Provided material
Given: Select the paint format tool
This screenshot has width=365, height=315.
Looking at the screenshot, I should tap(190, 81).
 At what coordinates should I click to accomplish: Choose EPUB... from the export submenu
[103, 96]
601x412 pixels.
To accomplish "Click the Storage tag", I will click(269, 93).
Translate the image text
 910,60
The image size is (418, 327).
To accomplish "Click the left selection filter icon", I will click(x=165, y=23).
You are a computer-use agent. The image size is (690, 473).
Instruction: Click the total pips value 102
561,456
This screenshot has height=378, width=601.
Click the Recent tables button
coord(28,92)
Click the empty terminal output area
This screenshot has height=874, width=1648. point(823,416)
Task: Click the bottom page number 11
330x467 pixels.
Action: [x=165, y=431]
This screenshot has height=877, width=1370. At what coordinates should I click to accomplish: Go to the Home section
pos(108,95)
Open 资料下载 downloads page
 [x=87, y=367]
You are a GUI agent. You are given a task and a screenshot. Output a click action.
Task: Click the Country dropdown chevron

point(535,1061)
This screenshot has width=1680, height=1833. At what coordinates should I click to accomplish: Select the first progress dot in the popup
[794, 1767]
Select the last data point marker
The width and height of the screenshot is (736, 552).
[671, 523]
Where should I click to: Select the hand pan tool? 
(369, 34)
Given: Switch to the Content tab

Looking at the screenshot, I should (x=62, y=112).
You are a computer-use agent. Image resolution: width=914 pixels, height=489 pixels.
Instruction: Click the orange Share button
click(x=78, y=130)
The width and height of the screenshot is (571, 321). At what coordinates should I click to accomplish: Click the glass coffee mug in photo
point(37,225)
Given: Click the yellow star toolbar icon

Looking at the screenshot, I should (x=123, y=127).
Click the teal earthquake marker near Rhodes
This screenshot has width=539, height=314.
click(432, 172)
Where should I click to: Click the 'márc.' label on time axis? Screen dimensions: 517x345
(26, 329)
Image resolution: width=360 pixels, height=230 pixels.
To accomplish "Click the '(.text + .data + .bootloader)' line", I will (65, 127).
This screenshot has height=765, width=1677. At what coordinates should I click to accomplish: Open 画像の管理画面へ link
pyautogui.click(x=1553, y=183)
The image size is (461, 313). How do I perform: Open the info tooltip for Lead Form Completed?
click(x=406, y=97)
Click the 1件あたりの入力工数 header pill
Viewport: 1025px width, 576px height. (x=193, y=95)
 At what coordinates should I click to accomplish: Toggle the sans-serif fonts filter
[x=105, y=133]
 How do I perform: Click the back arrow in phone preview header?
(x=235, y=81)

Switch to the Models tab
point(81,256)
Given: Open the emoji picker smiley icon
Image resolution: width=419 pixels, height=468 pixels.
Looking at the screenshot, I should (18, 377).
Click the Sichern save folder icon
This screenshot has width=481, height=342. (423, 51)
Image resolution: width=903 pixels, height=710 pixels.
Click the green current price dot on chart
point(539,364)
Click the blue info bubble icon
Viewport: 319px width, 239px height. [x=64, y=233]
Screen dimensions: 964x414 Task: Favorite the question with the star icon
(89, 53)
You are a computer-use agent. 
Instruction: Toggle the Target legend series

To do
Reproduce all of the material above, swapping each "Instruction" for "Directive" and changing nothing else.

Complete output
Given: Select the paint format tool
This screenshot has width=365, height=315.
Looking at the screenshot, I should tap(190, 81).
 At what coordinates should I click to accomplish: Choose EPUB... from the export submenu
[103, 96]
601x412 pixels.
To accomplish "Click the Storage tag", I will click(269, 93).
Translate the image text
 910,60
The image size is (418, 327).
To accomplish "Click the left selection filter icon", I will click(x=165, y=23).
You are a computer-use agent. The image size is (690, 473).
Directive: Click the total pips value 102
561,456
This screenshot has height=378, width=601.
Click the Recent tables button
coord(28,92)
Click the empty terminal output area
This screenshot has height=874, width=1648. point(823,416)
Task: Click the bottom page number 11
330x467 pixels.
Action: [x=165, y=431]
This screenshot has height=877, width=1370. At what coordinates should I click to accomplish: Go to the Home section
pos(108,95)
Open 资料下载 downloads page
 [x=87, y=367]
You are a GUI agent. You are given a task and a screenshot. Output a click action.
Task: Click the Country dropdown chevron

point(535,1061)
This screenshot has width=1680, height=1833. At what coordinates should I click to accomplish: Select the first progress dot in the popup
[794, 1767]
Select the last data point marker
The width and height of the screenshot is (736, 552).
[671, 523]
Where should I click to: Select the hand pan tool? 
(369, 34)
Given: Switch to the Content tab

Looking at the screenshot, I should (x=62, y=112).
You are a computer-use agent. Image resolution: width=914 pixels, height=489 pixels.
Directive: Click the orange Share button
click(x=78, y=130)
The width and height of the screenshot is (571, 321). At what coordinates should I click to accomplish: Click the glass coffee mug in photo
point(37,225)
Given: Click the yellow star toolbar icon

Looking at the screenshot, I should (x=123, y=127).
Click the teal earthquake marker near Rhodes
This screenshot has width=539, height=314.
click(432, 172)
Where should I click to: Click the 'márc.' label on time axis? Screen dimensions: 517x345
(26, 329)
Image resolution: width=360 pixels, height=230 pixels.
To accomplish "Click the '(.text + .data + .bootloader)' line", I will (65, 127).
This screenshot has height=765, width=1677. At what coordinates should I click to accomplish: Open 画像の管理画面へ link
pyautogui.click(x=1553, y=183)
The image size is (461, 313). How do I perform: Open the info tooltip for Lead Form Completed?
click(x=406, y=97)
Click the 1件あたりの入力工数 header pill
Viewport: 1025px width, 576px height. (x=193, y=95)
 At what coordinates should I click to accomplish: Toggle the sans-serif fonts filter
[x=105, y=133]
 How do I perform: Click the back arrow in phone preview header?
(x=235, y=81)

Switch to the Models tab
point(81,256)
Given: Open the emoji picker smiley icon
Image resolution: width=419 pixels, height=468 pixels.
Looking at the screenshot, I should (18, 377).
Click the Sichern save folder icon
This screenshot has width=481, height=342. (423, 51)
Image resolution: width=903 pixels, height=710 pixels.
Click the green current price dot on chart
point(539,364)
Click the blue info bubble icon
Viewport: 319px width, 239px height. [x=64, y=233]
Screen dimensions: 964x414 Task: Favorite the question with the star icon
(89, 53)
You are a computer-use agent. 
Directive: Toggle the Target legend series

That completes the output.